On Peter Gomes and His Many Friends: A Remembrance

Peter GomesThe Reverend Peter Gomes was Plummer Professor of Christian Morals and Pusey Minister in the Memorial Church at Harvard University. The recipient of thirty-nine honorary degrees, he was a Baptist minister, a bestselling author, and one of America's most renowned preachers. A participant in the inaugurations of Presidents Ronald Reagan and George H. W. Bush, he served as a teacher, mentor, and minister at Harvard for forty years. He passed away February 28.

Below he is remembered by Jeff Barneson, who has ministered to graduate students and faculty at Harvard University for over twenty-five years.

When I walked out into Harvard Yard just before midnight last Thursday, it was bitterly cold and the church bell was tolling. It was the end of a long day as members of the Harvard community came to "visiting hours" at the Memorial Church to say goodbye to our fallen Pastor—the Reverend Peter J. Gomes.

I was there in the morning, alongside many others who came throughout the day to sit in the pews, listen to Nancy at the organ, and reflect on the last time they had heard Peter's resonant voice descending from that great elevated pulpit. They called the gathering a "vigil," but I'm not sure that Peter would have been pleased at that designation. Vigils are typically understood as periods of disciplined waiting connected with other sorts of church activity—like the Great Vigil of Easter, when the participants read and respond in prayer to the story of God's great deeds in Salvation History.

This was more of a wake. That's what Peter would have called it. His body was in the casket there at the front.

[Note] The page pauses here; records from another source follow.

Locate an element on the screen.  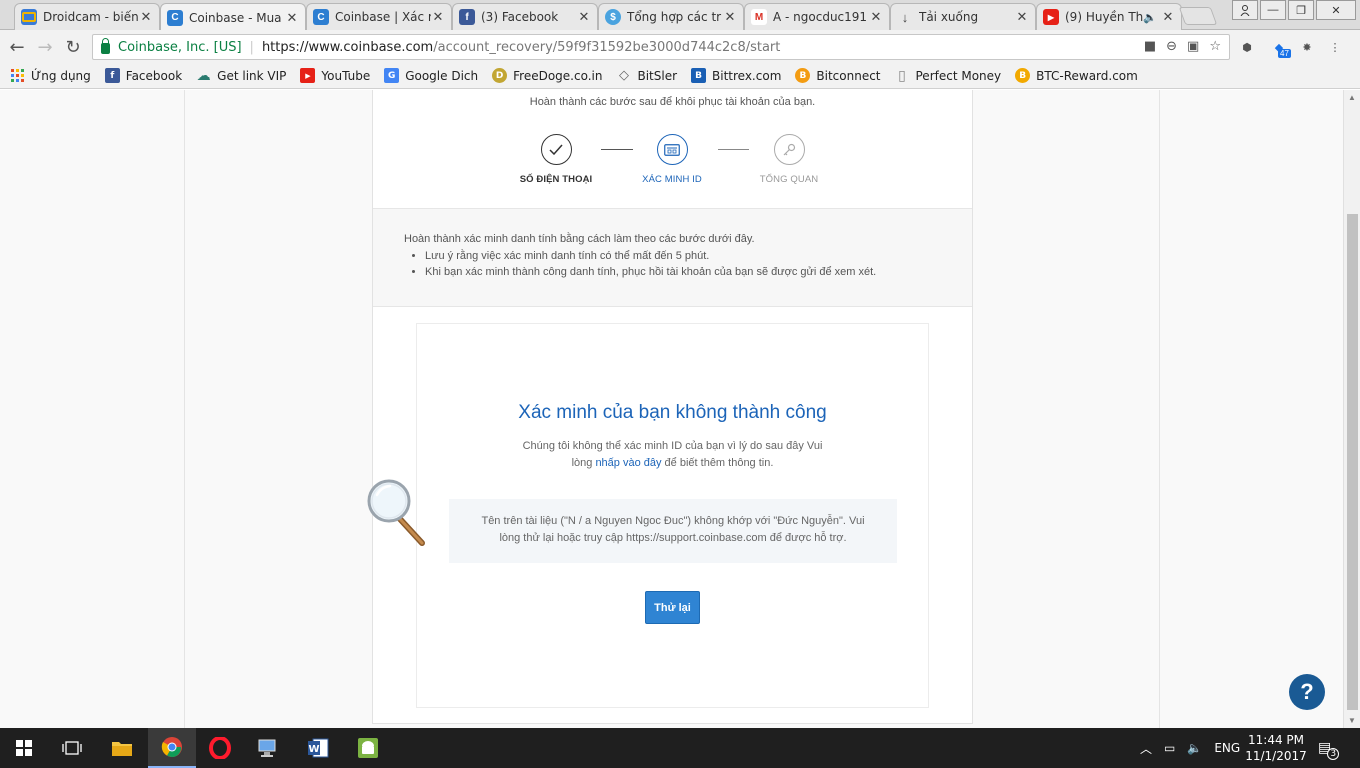
tab-title: Tổng hợp các tr is located at coordinates (674, 17).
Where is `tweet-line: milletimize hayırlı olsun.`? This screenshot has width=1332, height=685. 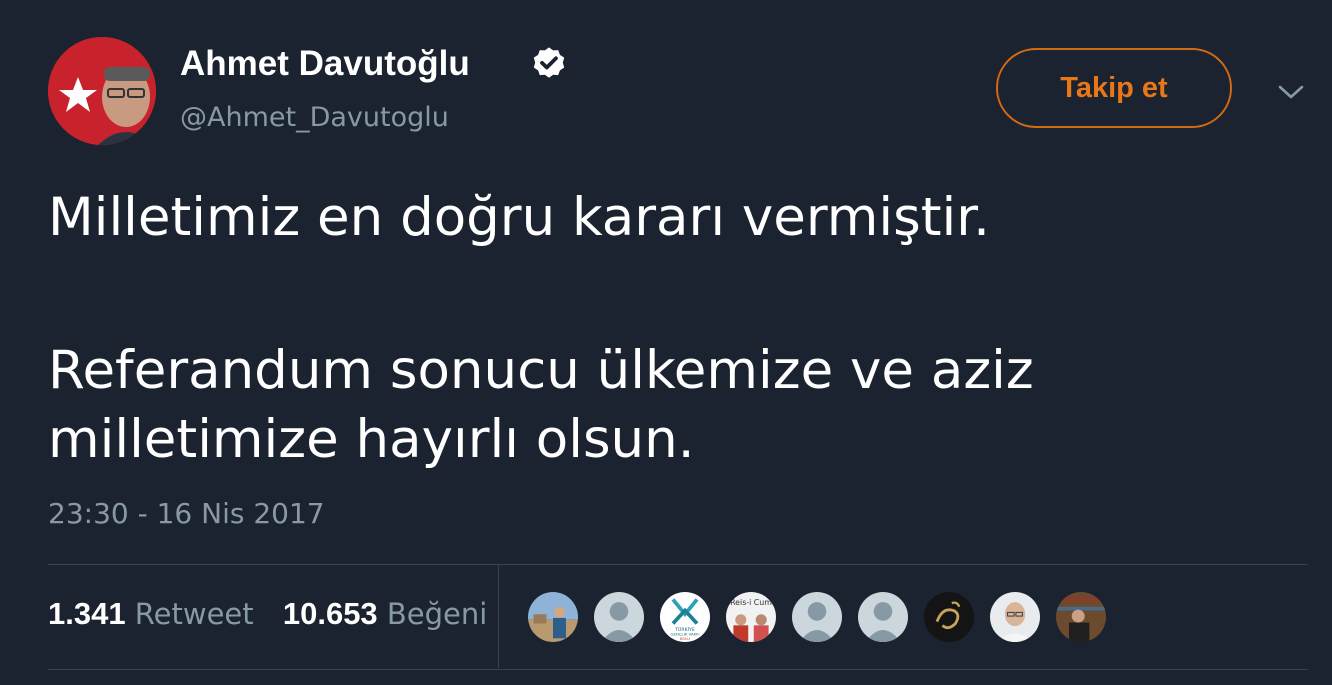
tweet-line: milletimize hayırlı olsun. is located at coordinates (372, 440).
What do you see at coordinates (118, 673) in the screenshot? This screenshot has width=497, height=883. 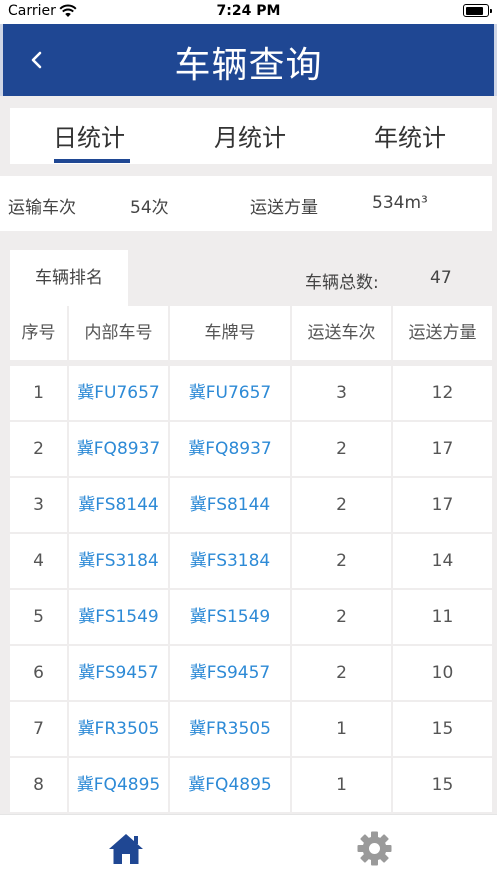 I see `internal-number-link: 冀FS9457` at bounding box center [118, 673].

We had come to bear witness that he was really gone, and to say goodbye to our friend.

Some at Harvard, and especially some of my fellow evangelicals, would not have called Peter a "friend." Yet many did call Peter their friend, and I was one of them. I want to explain why.

First, Peter was a friend to the Christian fellowships at Harvard—even the evangelical ones.

Shortly after I arrived in Cambridge in 1983, Peter took me aside in his office and told me that he loved evangelical students because their hearts are warmed by the love of Christ. But loving the InterVarsity and Campus Crusade cohorts was not always easy, since students zealous in their witness for Jesus frequently overstepped the rules of engagement set out at Harvard. In those instances when one or another of our groups drew the ire of the administration or other students, Peter would calmly call the Dean of Students or the appropriate House Master and explain that part of life at the University is for students to learn appropriate ways of engaging in conversation about these matters and that these students were still learning.

We were all still learning, in fact, and Peter was a savvy and generous teacher. On one occasion he spoke at one of the regular meetings of the Harvard Graduate School Christian Fellowship—the InterVarsity group I advise. He told the graduate students packed together in Phillips Brooks House that their calling was to "Say the intolerable thing to a generation whose only value is tolerance." During the discussion following his remarks, I asked what he meant by "the intolerable thing." "Jeffrey," he said, "the intolerable thing is that Jesus Christ is Lord."

All of this was tested in 1991 when Peter announced he was a gay man. It was a difficult, confusing, and even dangerous time, and many who had counted Peter as their friend would do so no longer. Yet one thing was clear. While many in the Christian community no longer felt that they could be Peter's friend, he always remained solidly theirs.

Second, Peter was a friend of God.

What I really want to say, though, is that Peter loved his Lord, Jesus Christ. Of course it would be easy to say, especially in this bastion of skepticism and spin, that Peter was merely playing a role carved out for him. That his gospel-centered preaching and writing were merely a part of him doing his job. But . . . no. Peter knew, believed, and loved Jesus. It came out in his preaching and in countless other ways as well.

I remember on more than one occasion when I was a graduate student myself, working on a paper in the church basement late at night. I would hear the huge Fisk Organ start up and Peter, who must have assumed he was alone in the church, played and sang Love Lifted Me! at the top of his lungs. Sometimes he would go on playing Baptist hymns from memory for over an hour, singing to the God he loved.